Martedì lo farà il presidente Trump Prendere il suo turno, leggendo 2 Cronache 7:11–22, che include la famosa scrittura: “Se il mio popolo, che è chiamato con il mio nome, si umilia e prega e cerca il mio volto e si allontana dalle sue vie malvagie, allora ascolterò dal cielo e perdonerò il suo peccato e sanerò la sua terra”. Si prevede che il comandante in capo legga i versi dallo Studio Ovale.
L’intero passaggio legge:
Così Salomone completò la casa del Signore e la casa del re. Tutto ciò che Salomone aveva progettato di fare nella casa del Signore e nella propria casa, lo realizzò con successo. Allora il Signore apparve di notte a Salomone e gli disse: “Ho ascoltato la tua preghiera e mi sono scelto questo luogo come casa dei sacrifici. Quando chiuderò i cieli perché non cada la pioggia, quando comanderò alle locuste di divorare la terra o manderò la peste sul mio popolo, se il mio popolo, che è chiamato con il mio nome, si umilierà e pregherà e cercherà il mio volto e si allontanerà dalle sue vie malvagie, allora ascolterò dal cielo, perdonerò il suo peccato e guarirò la sua terra. Ora i miei occhi saranno aperti e il mio orecchie attente alla preghiera che si fa in questo luogo. Poiché ora ho scelto e consacrato questa casa affinché il mio nome vi sia per sempre. E quanto a te, se camminerai davanti a me come camminò Davide tuo padre, facendo tutto ciò che ti ho comandato e osservando le mie leggi e le mie norme, allora renderò stabile il tuo trono regale, come ho promesso a Davide tuo padre, dicendo: “Non ti mancherà nessuno che governi Israele”.
“Ma se vi sviate e abbandonate le mie leggi e i miei comandi che vi ho posto davanti, e andate a servire altri dèi e ad adorarli, io vi strapperò dal mio paese che vi ho dato, e scaccerò dalla mia vista questa casa che ho consacrata al mio nome, e la farò diventare un proverbio e un emblema di tutti i popoli. E in questa casa così esaltata, tutti i passanti si stupiranno e diranno: “Perché il Signore, hai fatto così a questa terra e a questa casa?». Allora diranno: “Perché hanno abbandonato il Signore, Dio dei loro padri, che li aveva fatti uscire dal paese d’Egitto, e si sono rivolti ad altri dèi, si sono prostrati e li hanno serviti”. Per questo ha fatto venire su di loro tutta questa sciagura”».
In un messaggio presidenziale festeggiando Nel progetto nazionale di lettura della Bibbia, Trump ha affermato: “In ogni generazione, attraverso ogni prova e trionfo, la Parola di Dio ha guidato il nostro popolo e il nostro Paese verso nuovi incredibili traguardi”. Ha citato George Washington, che nel suo primo discorso inaugurale disse: “Nessun popolo può essere obbligato a riconoscere e adorare la Mano Invisibile che conduce gli affari degli uomini più di quelli degli Stati Uniti”.

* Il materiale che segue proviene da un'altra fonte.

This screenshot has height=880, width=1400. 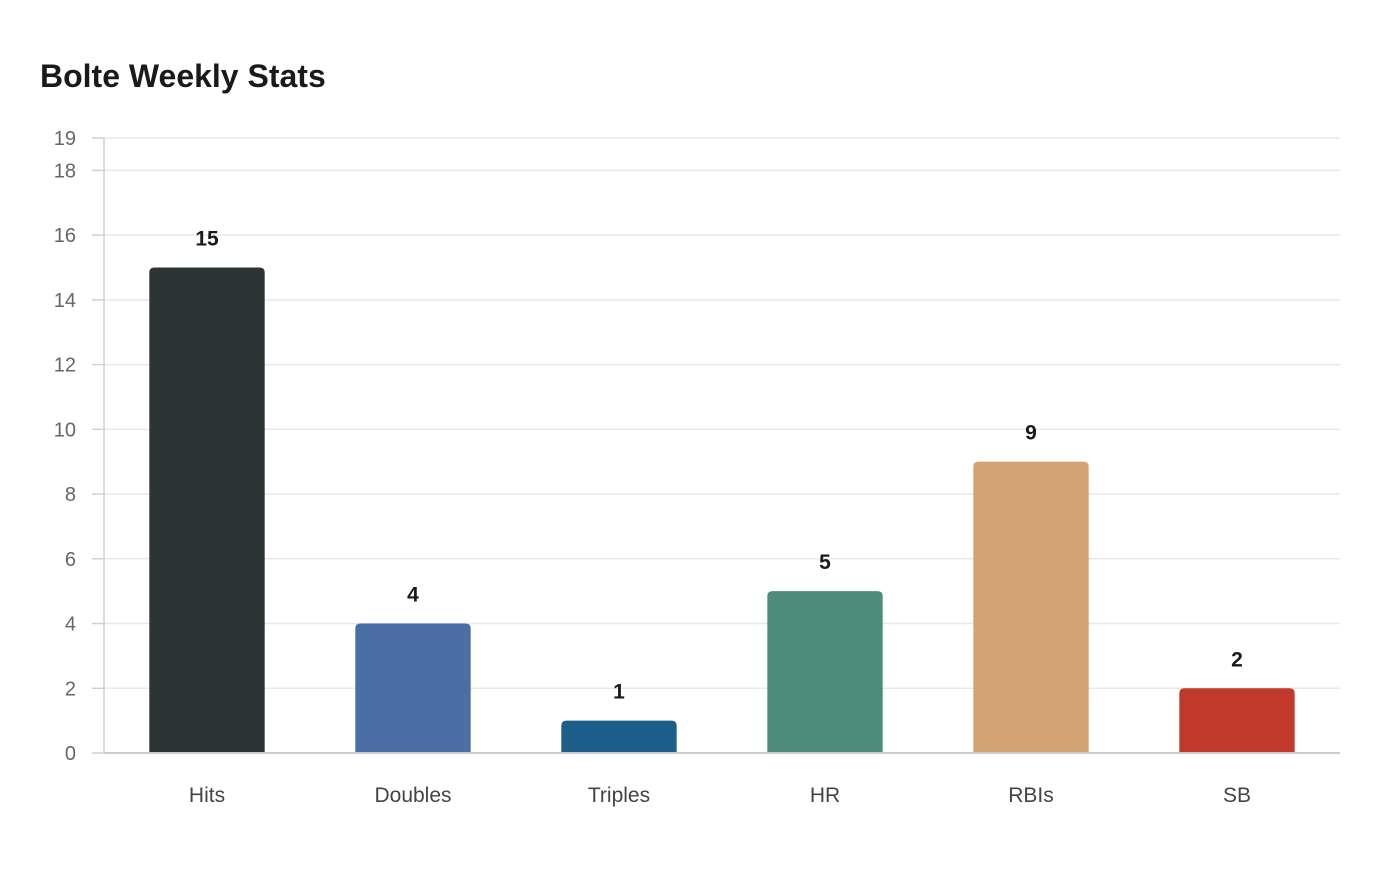 I want to click on x-axis: Hits Doubles Triples HR RBIs SB, so click(x=722, y=780).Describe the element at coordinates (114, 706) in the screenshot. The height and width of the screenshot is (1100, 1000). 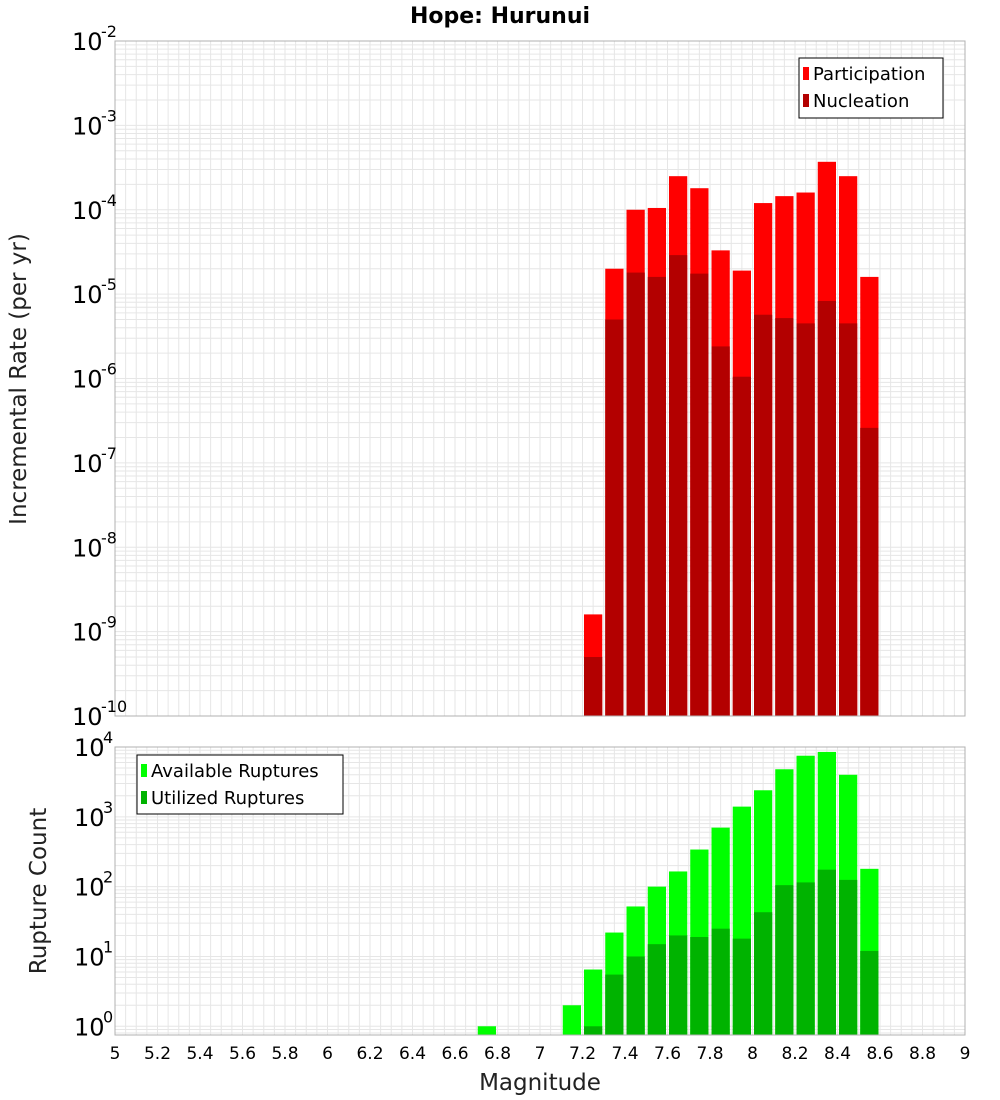
I see `y-tick-exponent: -10` at that location.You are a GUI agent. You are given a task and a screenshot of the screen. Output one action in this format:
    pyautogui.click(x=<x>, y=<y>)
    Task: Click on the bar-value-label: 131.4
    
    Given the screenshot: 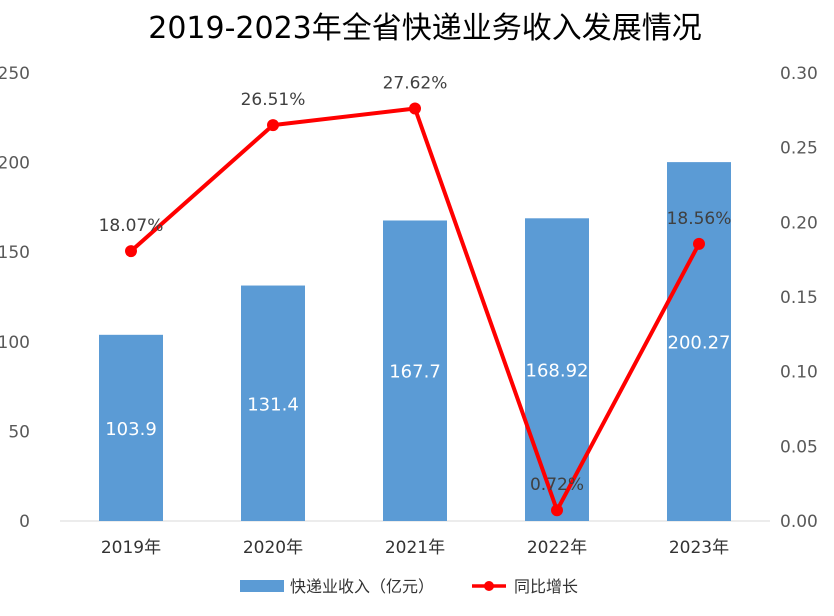 What is the action you would take?
    pyautogui.click(x=273, y=404)
     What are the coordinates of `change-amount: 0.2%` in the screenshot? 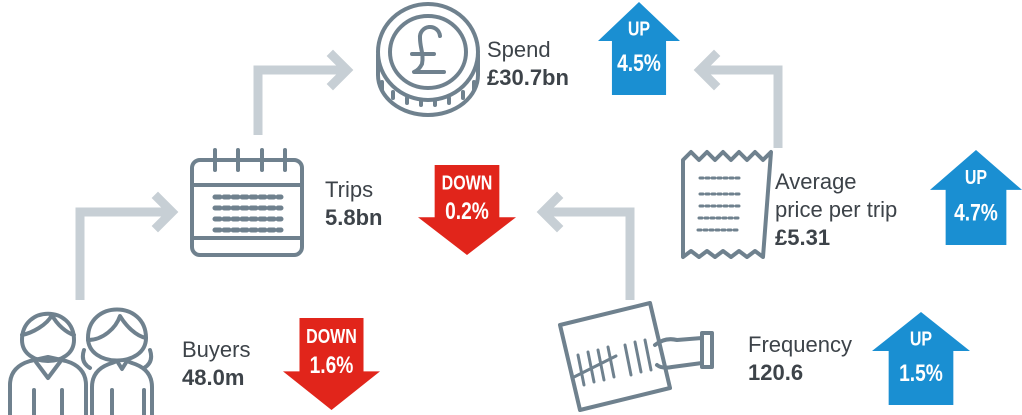 It's located at (467, 211).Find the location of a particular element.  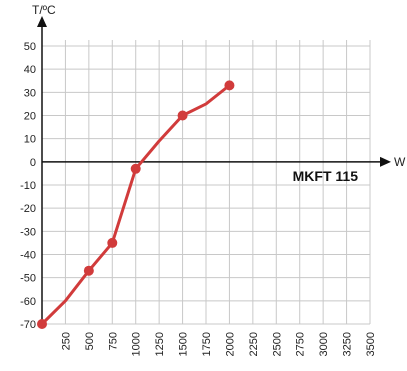

y-tick-label: -50 is located at coordinates (28, 279).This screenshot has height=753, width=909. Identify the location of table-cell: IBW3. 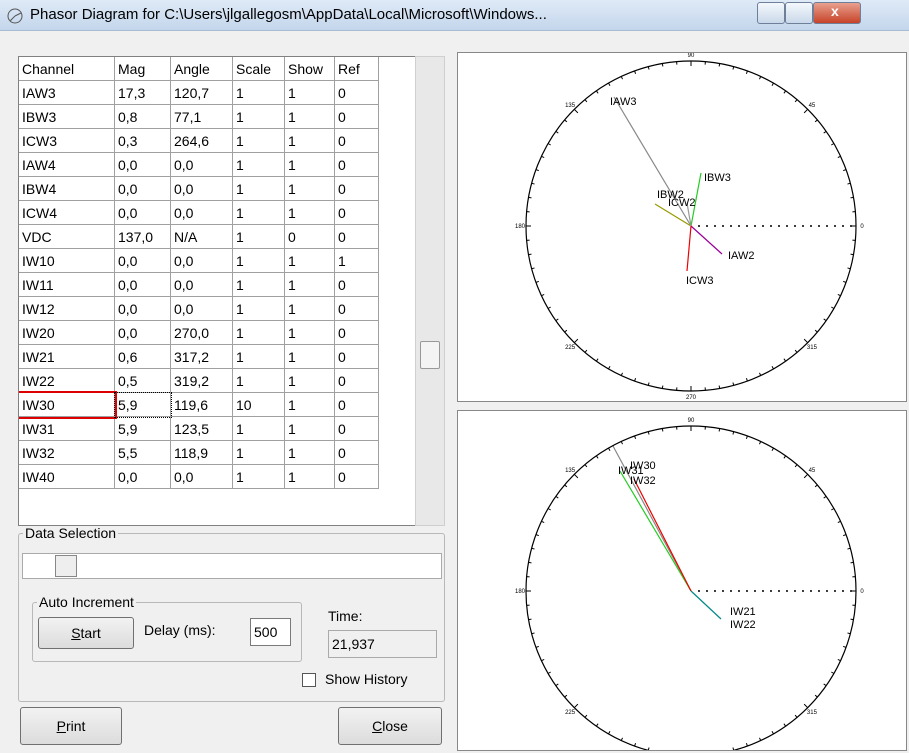
(67, 116).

Nell’ambito della celebrazione del 250° anniversario dell’America, Trump ha invitato gli americani a “riconoscere ancora una volta gli straordinari fondamenti biblici della nostra nazione e a ringraziare per gli innumerevoli modi in cui Dio è stato la sacra fonte della nostra unità e forza nazionale”.
Altri lettori includere Il dottor Ben Carson, il governatore del Texas Greg Abbott, il segretario ai trasporti Sean Duffy, il reverendo Franklin Graham, il segretario alla Difesa Pete Hegseth, il presidente Mike Johnson e molti, molti altri.